Mr. Hooper married Margaret Antonelli, who is known as Mimi, in 1973.

He had always loved living in the country, his wife said, and they bought a house in Harvard with 6 acres of land, where they grew vegetables, raised chickens, and kept other livestock.

Among their animals were several cats, a Shetland pony, a pig named Rufus, and “a steer named Blue, who Tom said despised him,” his wife said.

Upon retiring from Lincoln-Sudbury more than a dozen years ago, Mr. Hooper taught at Quinsigamond Community College in Worcester. A few years later, he and his wife moved to Cambridge, and he began teaching at Bunker Hill Community College.

The Hoopers also started visiting other countries. “Traveling was an eye-opener for him,” said his wife, who added that their favorite destination was Cambodia.

She said Mr. Hooper also became a member of the Harvard Institute for Learning in Retirement, through which he took courses in opera, art, and religion, and taught courses in poetry and fiction.

For the anniversary reports of his Harvard class, Mr. Hooper often submitted poems, rather than composing prose descriptions about the events in his life.

He began a poem for his 40th anniversary report with a recollection of Harvard’s Stoughton Hall freshman dorm, and of reading Erskine Caldwell’s novel “God’s Little Acre”:

Younger and younger

We flee backwards in time

To the sunny steps of

Where we read God’s Little

And watched bobby soxed
and penny loafered

Radcliffe girls

In another poem, published in the class report five years later, Mr. Hooper expressed gratitude that the college prepared him for his life’s work:

I thank Harvard for my

Teaching, always teaching

From 1959 until tomorrow

Through darkness and light

A service has been held for Mr. Hooper, who in addition to his wife leaves a son, Thomas J., of Washington, D.C.; a stepdaughter, Alexandra Athos Evans of Harvard; a brother, Harry, of Needham; and three grandchildren.

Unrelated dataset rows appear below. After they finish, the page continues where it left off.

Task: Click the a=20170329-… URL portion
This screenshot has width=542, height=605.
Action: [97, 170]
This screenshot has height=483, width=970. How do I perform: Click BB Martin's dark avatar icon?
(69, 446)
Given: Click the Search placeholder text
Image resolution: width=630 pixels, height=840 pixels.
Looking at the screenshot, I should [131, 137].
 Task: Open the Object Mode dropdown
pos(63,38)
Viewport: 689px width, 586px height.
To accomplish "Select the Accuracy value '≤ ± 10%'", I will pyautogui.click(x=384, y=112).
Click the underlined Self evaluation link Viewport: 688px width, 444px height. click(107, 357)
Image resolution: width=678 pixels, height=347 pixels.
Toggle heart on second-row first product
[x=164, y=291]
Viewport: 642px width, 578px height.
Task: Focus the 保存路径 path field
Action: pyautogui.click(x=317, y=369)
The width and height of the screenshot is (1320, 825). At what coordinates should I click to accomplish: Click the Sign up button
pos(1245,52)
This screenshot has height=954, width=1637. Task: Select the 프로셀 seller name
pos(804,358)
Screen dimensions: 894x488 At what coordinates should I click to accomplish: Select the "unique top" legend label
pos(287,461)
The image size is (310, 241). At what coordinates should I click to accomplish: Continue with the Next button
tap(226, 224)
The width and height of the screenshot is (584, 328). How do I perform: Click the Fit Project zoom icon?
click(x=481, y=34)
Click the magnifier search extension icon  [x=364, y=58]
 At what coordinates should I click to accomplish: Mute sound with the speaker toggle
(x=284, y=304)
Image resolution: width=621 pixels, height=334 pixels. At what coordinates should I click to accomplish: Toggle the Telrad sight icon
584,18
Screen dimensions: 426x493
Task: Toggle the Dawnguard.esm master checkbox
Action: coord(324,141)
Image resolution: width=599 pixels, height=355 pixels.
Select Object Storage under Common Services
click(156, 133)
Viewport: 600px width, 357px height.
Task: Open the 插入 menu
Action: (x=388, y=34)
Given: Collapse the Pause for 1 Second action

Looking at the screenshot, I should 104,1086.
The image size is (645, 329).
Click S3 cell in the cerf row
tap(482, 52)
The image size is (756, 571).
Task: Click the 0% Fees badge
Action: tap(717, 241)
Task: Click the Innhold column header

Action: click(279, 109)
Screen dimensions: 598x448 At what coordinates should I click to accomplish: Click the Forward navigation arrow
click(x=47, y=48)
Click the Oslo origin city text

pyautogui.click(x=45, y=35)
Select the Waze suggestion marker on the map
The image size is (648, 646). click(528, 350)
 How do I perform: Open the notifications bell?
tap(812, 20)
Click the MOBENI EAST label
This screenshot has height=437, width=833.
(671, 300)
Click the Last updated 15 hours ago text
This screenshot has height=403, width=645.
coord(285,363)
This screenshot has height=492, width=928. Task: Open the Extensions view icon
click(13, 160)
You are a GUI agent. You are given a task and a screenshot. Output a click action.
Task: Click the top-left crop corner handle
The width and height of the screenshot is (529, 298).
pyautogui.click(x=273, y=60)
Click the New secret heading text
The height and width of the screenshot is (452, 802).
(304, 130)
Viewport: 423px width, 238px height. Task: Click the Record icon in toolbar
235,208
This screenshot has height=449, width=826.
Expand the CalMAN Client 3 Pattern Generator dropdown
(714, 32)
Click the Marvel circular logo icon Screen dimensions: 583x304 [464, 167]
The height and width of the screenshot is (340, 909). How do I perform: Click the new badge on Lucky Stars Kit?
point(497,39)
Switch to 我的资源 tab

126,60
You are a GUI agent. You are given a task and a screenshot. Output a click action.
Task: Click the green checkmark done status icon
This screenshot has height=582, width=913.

Physically active throughout his life, Mr. Hooper “was very restless being inside,” his wife said.

He rode his bicycle frequently and on what he considered the last day of each biking season he would ride 100 miles to Rhode Island and back, she said. He spent winters cross-country skiing.

Mr. Hooper was also devoted to fishing, and had traveled to Newfoundland for many years for the salmon fishing on Grey River.

“He started fishing when he was 8 years old, and that, to him, was his connection to nature,” his wife said. “It was his way of finding peace.”